Sécheresse dans le Puy-de-Dôme : reconnaissance de l’état de catastrophe naturelle pour 13 communes

Lundi 7 juin, 13 communes du Puy-de-Dôme ont obtenu la reconnaissance de l’état de catastrophe naturelle pour les phénomènes de mouvements de terrain différentiels consécutifs à la sécheresse et à la réhydratation des sols du 1er avril au 30 septembre 2020.

Treize communes du Puy-de-Dôme ont obtenu la reconnaissance de l'état de catastrophe naturelle pour des phénomènes de mouvement de terrain survenus en 2020.
Treize communes du Puy-de-Dôme ont obtenu la reconnaissance de l'état de catastrophe naturelle pour des phénomènes de mouvement de terrain survenus en 2020. © Rémy PERRIN/MAXPPP

Treize communes du Puy-de-Dôme ont obtenu la reconnaissance de l’état de catastrophe naturelle pour des phénomènes de mouvements de terrain différentiels consécutifs à la sécheresse et à la réhydratation des sols. « L’arrêté interministériel INTE2114775A du 18 mai 2021, portant reconnaissance de l’état de catastrophe naturelle, est paru au Journal Officiel du 20 mars 2021 », précise la préfecture du Puy-de-Dôme dans un communiqué.

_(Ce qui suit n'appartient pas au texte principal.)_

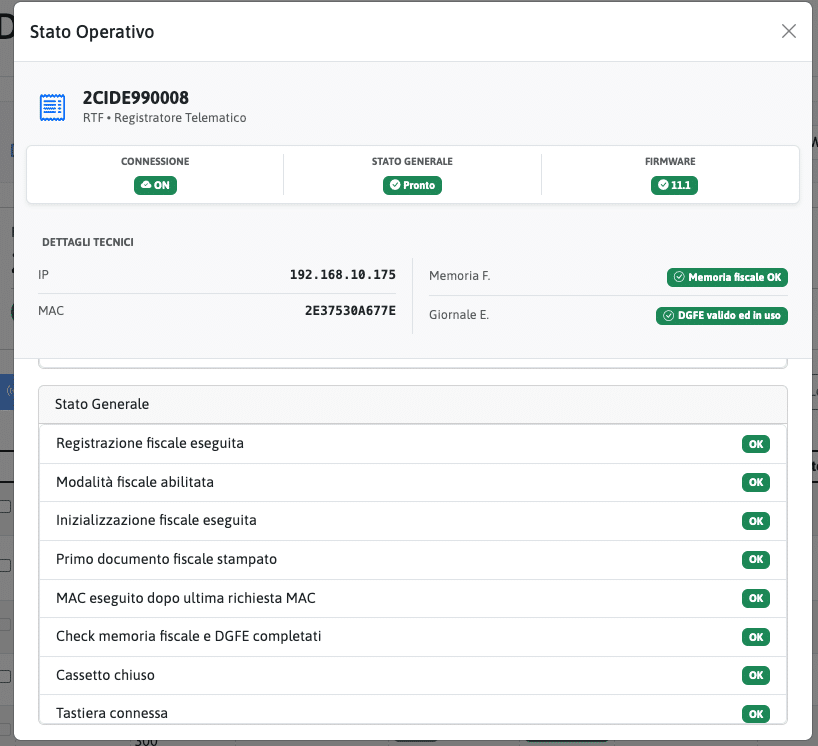Click OK badge for Tastiera connessa
This screenshot has height=746, width=818.
pos(755,713)

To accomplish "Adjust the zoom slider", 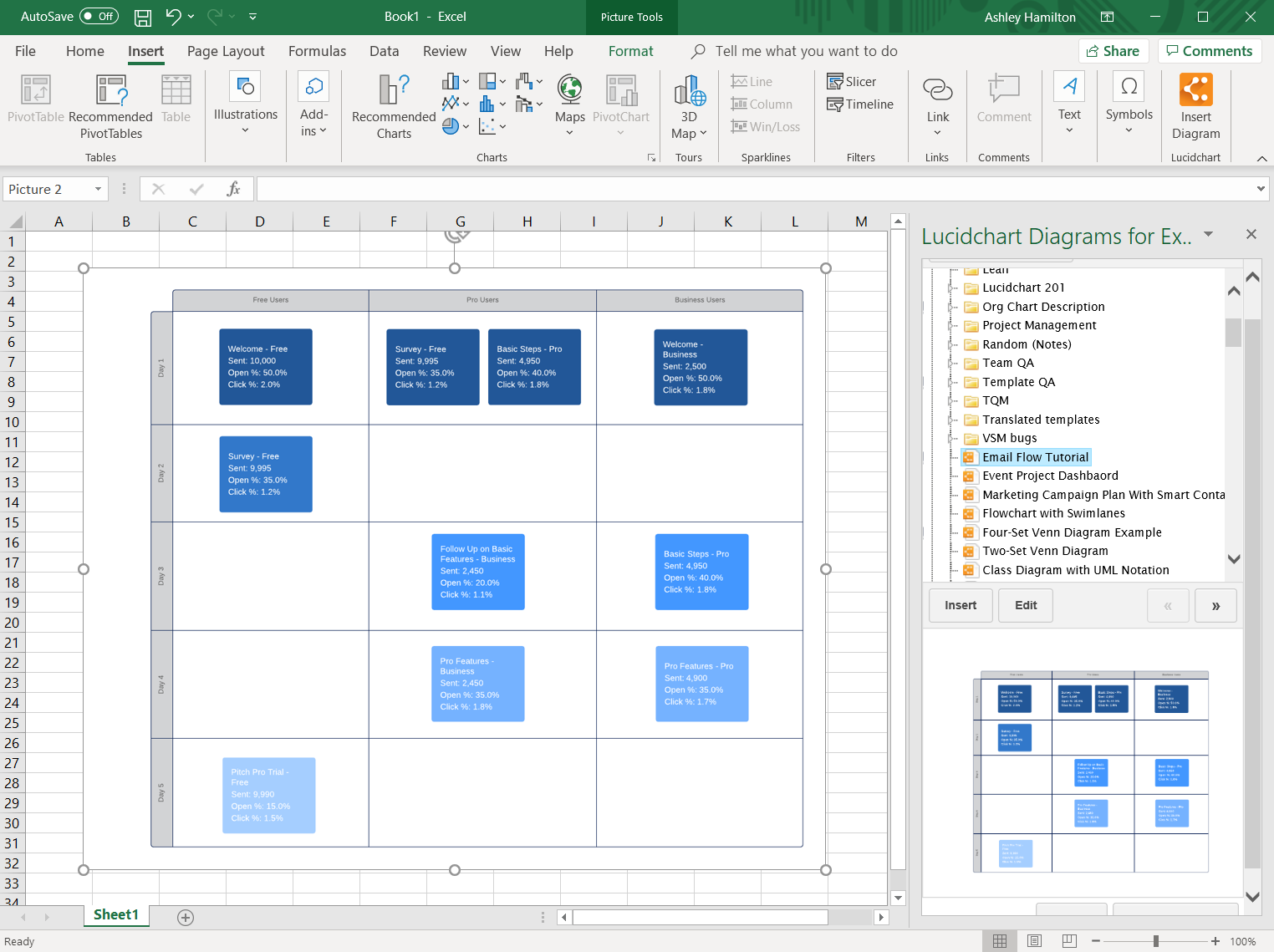I will coord(1157,941).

Liste des communes concernées

Les communes d’Ambert, d’Issoire, de Laps et de Ravel bénéficient d’une reconnaissance de l’état de catastrophe naturelle pour les phénomènes survenus du 1er avril 2020 au 30 juin 2020.

Les communes de Beauregard-Vendon, Chambaron sur Morge, Chaptuzat, Chauriat, Entraigues, Saint-Bonnet-lès-Allier, Saint-Laure, Thuret, Vertaizon bénéficient d’une reconnaissance de l’état de catastrophe naturelle pour les mêmes phénomènes, du 1er juillet au 30 septembre 2020.

« Les assurés ont dix jours à partir du 06 juin 2021, pour reprendre contact avec leur compagnie d’assurances. L’assureur doit verser les indemnités dans un délai de trois mois, à compter de la réception de la première estimation des dégâts ou de la date de parution au Journal Officiel. Le régime des catastrophes naturelles permet l’indemnisation des victimes, laissant à leur charge, en cas de sinistre lié à un événement relatif à des inondations et coulées de boue, une franchise qui est modulée en fonction du nombre de constatations de l’état de catastrophe naturelle intervenues pour le même risque, au cours des 5 dernières années », ajoute la préfecture.